Anteronesia.id, Gorontalo Utara–Polemik penyaluran Dana Desa untuk Program Ketahanan Pangan di Desa Dulukapa semakin memanas. Setelah sebelumnya perangkat desa mengakui adanya kelalaian prosedur, kini Camat Sumalata Timur, Hj. Nurhayati Wunati, S.Pd., angkat bicara membantah salah satu alibi yang digunakan Kepala Desa Irwan Moilo.
Sebelumnya, Kades Dulukapa, Irwan Moilo berdalih bahwa transfer dana sebesar Rp139 juta dari rekening desa ke rekening BUMDes dilakukan karena adanya desakan percepatan pencairan dari pemerintah, baik kecamatan maupun kabupaten. Namun pernyataan itu kini terbantahkan.
Nurhayati dengan tegas meluruskan bahwa arahan percepatan yang disampaikan pihaknya bersifat umum, bukan khusus untuk Dana Ketahanan Pangan. Ia menegaskan bahwa instruksi tersebut berkaitan dengan penyerapan Dana Desa Tahap 2 tahun 2025 secara keseluruhan.
“Desakan percepatan itu bukan dikhususkan untuk Dana Ketahanan Pangan. Akan tetapi umum pada penyerapan Dana Desa Tahap 2 tahun 2025,” ujar Nurhayati saat dikonfirmasi melalui pesan WhatsApp, Sabtu (28/2/2026).
Nurhayati menjelaskan, urgensi percepatan tersebut lebih disebabkan oleh regulasi keuangan negara yang mengharuskan desa segera merealisasikan anggaran.
“Hanya saja, segera dana desa tahap 2 diproses karena akan ditarik ke pusat berdasarkan PMK. Apabila desa tidak dapat menyerap tahap 2, akan kembali ke Rekening Kas Umum Negara (RKUN). Itu saja,” tegasnya.

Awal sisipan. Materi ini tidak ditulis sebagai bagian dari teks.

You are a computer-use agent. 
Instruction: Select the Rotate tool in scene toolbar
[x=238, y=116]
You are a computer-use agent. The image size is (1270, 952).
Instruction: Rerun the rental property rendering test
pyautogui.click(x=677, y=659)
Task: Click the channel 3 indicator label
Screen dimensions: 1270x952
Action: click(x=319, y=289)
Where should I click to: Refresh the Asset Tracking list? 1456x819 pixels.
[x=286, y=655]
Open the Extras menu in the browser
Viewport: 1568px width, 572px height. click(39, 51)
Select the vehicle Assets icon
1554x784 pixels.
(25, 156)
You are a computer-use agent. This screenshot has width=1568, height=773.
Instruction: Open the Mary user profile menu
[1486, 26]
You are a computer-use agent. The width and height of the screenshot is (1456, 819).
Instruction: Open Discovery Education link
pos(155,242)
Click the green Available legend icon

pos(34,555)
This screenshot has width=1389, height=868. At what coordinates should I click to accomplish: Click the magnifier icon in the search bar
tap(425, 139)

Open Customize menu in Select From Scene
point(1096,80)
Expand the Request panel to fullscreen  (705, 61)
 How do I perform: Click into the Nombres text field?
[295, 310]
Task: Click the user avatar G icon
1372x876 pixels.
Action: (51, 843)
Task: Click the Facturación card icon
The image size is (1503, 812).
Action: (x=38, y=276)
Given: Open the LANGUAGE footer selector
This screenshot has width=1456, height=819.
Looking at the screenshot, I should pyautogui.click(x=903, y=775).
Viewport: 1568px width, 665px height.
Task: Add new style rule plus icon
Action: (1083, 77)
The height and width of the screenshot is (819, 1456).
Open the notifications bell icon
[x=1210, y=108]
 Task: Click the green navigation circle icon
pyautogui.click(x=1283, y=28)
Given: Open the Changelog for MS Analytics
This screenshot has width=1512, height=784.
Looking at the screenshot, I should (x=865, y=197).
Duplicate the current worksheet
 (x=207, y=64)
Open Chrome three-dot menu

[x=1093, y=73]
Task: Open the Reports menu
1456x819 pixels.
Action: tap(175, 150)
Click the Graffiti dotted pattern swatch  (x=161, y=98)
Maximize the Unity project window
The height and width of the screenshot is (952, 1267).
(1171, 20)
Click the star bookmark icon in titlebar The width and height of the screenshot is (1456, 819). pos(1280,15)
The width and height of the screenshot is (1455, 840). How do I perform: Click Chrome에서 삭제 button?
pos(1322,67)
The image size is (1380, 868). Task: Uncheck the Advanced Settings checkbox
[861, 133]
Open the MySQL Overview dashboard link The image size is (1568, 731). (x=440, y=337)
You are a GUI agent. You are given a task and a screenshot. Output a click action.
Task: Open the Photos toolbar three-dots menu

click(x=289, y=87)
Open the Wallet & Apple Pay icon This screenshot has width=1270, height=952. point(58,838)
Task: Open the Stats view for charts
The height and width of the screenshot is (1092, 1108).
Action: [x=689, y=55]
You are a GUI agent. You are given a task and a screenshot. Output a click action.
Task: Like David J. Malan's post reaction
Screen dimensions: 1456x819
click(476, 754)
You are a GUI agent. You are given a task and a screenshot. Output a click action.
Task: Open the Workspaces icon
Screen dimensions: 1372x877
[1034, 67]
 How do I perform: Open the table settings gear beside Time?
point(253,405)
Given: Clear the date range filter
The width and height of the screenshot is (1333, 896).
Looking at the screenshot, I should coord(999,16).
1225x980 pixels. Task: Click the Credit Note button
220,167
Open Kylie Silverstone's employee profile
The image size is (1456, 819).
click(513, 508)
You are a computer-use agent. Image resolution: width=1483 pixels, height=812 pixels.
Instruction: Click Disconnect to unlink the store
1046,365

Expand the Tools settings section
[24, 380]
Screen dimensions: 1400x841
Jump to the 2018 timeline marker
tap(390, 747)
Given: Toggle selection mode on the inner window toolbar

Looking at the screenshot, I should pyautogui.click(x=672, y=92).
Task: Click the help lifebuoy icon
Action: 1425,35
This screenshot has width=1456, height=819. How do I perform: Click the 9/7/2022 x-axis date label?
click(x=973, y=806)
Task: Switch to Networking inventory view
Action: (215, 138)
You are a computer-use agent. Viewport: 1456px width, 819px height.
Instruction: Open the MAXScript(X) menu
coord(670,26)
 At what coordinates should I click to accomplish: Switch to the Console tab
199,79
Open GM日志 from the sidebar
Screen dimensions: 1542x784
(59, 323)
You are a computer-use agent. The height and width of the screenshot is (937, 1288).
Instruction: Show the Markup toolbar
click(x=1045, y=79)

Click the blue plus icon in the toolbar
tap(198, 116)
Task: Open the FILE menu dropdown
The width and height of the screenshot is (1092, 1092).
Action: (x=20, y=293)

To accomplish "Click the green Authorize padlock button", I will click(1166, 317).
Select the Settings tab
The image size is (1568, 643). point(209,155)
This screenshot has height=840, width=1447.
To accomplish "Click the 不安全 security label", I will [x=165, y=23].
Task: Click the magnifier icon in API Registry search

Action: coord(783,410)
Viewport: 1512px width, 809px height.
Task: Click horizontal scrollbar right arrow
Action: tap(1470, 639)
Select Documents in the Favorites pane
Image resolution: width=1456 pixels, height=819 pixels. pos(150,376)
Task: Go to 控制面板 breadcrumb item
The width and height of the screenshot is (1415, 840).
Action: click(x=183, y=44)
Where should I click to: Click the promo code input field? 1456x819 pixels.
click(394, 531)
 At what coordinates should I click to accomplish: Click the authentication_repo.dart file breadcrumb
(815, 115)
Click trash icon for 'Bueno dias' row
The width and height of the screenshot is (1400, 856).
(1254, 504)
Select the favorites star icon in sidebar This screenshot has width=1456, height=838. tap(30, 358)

Pernyataan Camat Sumalata Timur ini sekaligus mematahkan narasi yang selama ini dibangun Pemerintah Desa Dulukapa bahwa transfer dana ketahanan pangan ke BUMDes dilakukan karena ada tekanan dari pemerintah atasan. Faktanya, desakan percepatan bersifat general dan tidak mewajibkan desa untuk mencairkan program tertentu tanpa melalui prosedur yang sah.
Sebagaimana diberitakan sebelumnya, kontroversi ini mencuat setelah seorang perangkat Desa Dulukapa mengakui bahwa Program Ketahanan Pangan BUMDes tidak pernah dibahas melalui Musyawarah Desa (Musdes). Meski tanpa pembahasan dan persetujuan Musdes, dana sebesar Rp139 juta tetap ditransfer ke rekening BUMDes dengan alasan mengikuti desakan percepatan dari pemerintah.
Bahkan perangkat desa tersebut secara terbuka mengakui adanya kelalaian aturan yang dijalankan oleh pemerintah Desa Dulukapa. Pengakuan ini kontras dengan pernyataan Kades Irwan Moilo yang sebelumnya bersikukuh bahwa seluruh proses telah sesuai dengan PP Nomor 11 Tahun 2021 dan melalui mekanisme Musdes.
Sebelumnya, Irwan bersikukuh bahwa transfer dana dilakukan karena desakan pemerintah dan semua sudah sesuai mekanisme.
“BUMDes telah memasukkan proposal dan itu sudah dimusyawarahkan lewat Musyawarah Desa. Waktu itu pemerintah melalui pemerintah kecamatan mendesak desa untuk mempercepat proses pencairan dana ketahanan pangan. Karena semua sudah sesuai mekanisme, proposal sudah ada, sudah dibahas melalui musyawarah, dan ada bukti berita acaranya. Maka saya transfer dana tersebut ke rekening BUMDes,” ujar Irwan kala itu.
Kontradiksi antara pernyataan Kades, pengakuan perangkat desa, dan kini pernyataan Camat, semakin memperkuat dugaan adanya cacat prosedur dalam pengelolaan Dana Desa Dulukapa.